Operations may be externally visible (public), visible to children (protected) or hidden (private). Adherence to this principal results in more maintainable code.īehaviour is captured in the class model using the operations that are defined for the class. Access to these data elements should be through the class's exposed behaviour or interface. A class has internal data elements that it is responsible for. The principal of data hiding or encapsulation is based on localisation of effect. When we work with dynamic diagrams, such as sequence diagrams and collaborations, we work with objects or instances of classes and their inter-actions at run-time. When we develop a logical model such as a structural hierarchy in UML we explicitly deal with classes. A class is a template or model from which instances or objects are created at run time. It defines both the data and the behaviour of a structural unit. The class is the basic logical entity in the UML. The techniques for discovering and elaborating that model are outside the scope of this article, so we will assume the existence of a well designed class model that requires mapping onto a relational database. It captures the both the data requirements and the behaviour of objects within the model domain.

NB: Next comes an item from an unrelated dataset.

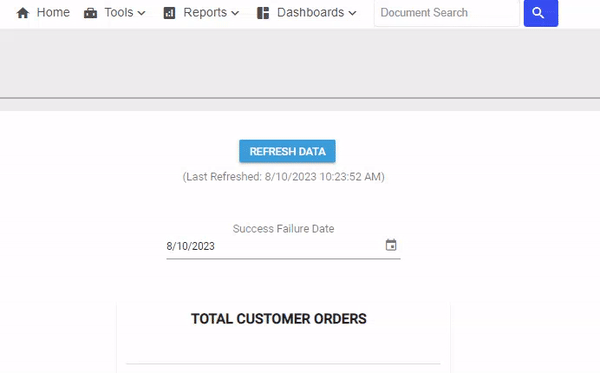Expand the Reports menu chevron

(235, 13)
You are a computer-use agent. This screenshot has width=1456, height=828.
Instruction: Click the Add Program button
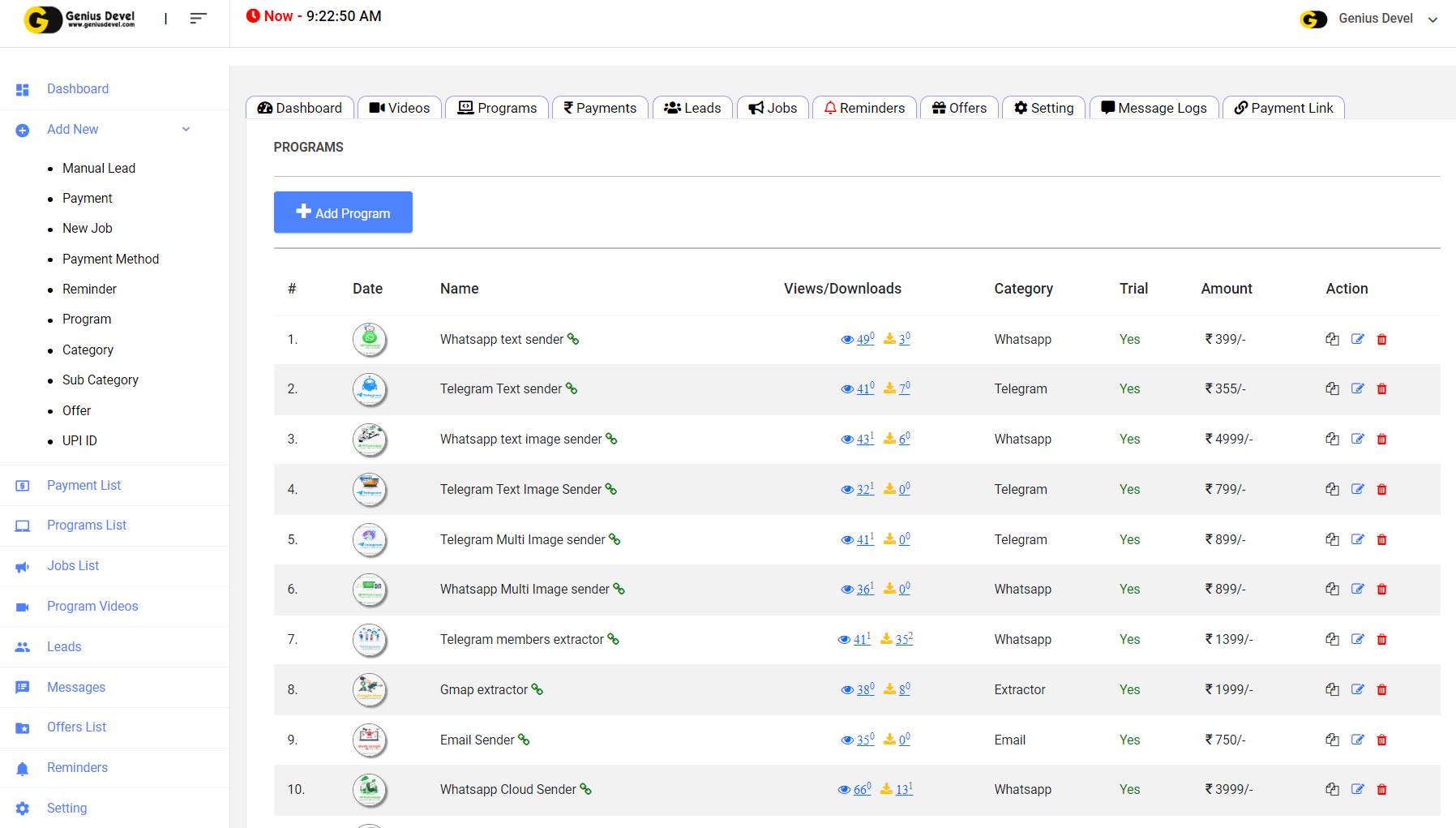click(x=343, y=212)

Adding base class in visual paradigm uml software#
The Class Model in the UML is the main artifact produced to represent the logical structure of a software system. Some familiarity with object-oriented design, UML and relational database modelling is assumed. We will conclude with a review of the UML Data Profile (as proposed by Rational Software). We will then look at the techniques and issues involved in mapping from the class model to the database model, including object persistence, object behaviour, relationships between objects and object identity. We will begin with a quick tour of the two design domains we are trying to bridge: firstly the object-oriented class model as represented in the UML, and secondly the relational database model.įor each domain we look only at the main features that will affect our task. This is not to imply this is the only, best or simplest solution, but pragmatically it is one of the most common, and one that has the potential for the most misuse. This article is about only one of those choices, that is the layering of an object-oriented class model on top of a purely relational database. From the vendor aspect Oracle, IBM, Microsoft, POET and others offer similar but often-incompatible solutions. From the technological perspective, the choice is usually between pure Object-Oriented, Object-Relational hybrids, pure Relational and custom solutions based on open or proprietary file formats (eg. When it comes to providing reliable, flexible and efficient object persistence for software systems, today's designers and architects are faced with many choices.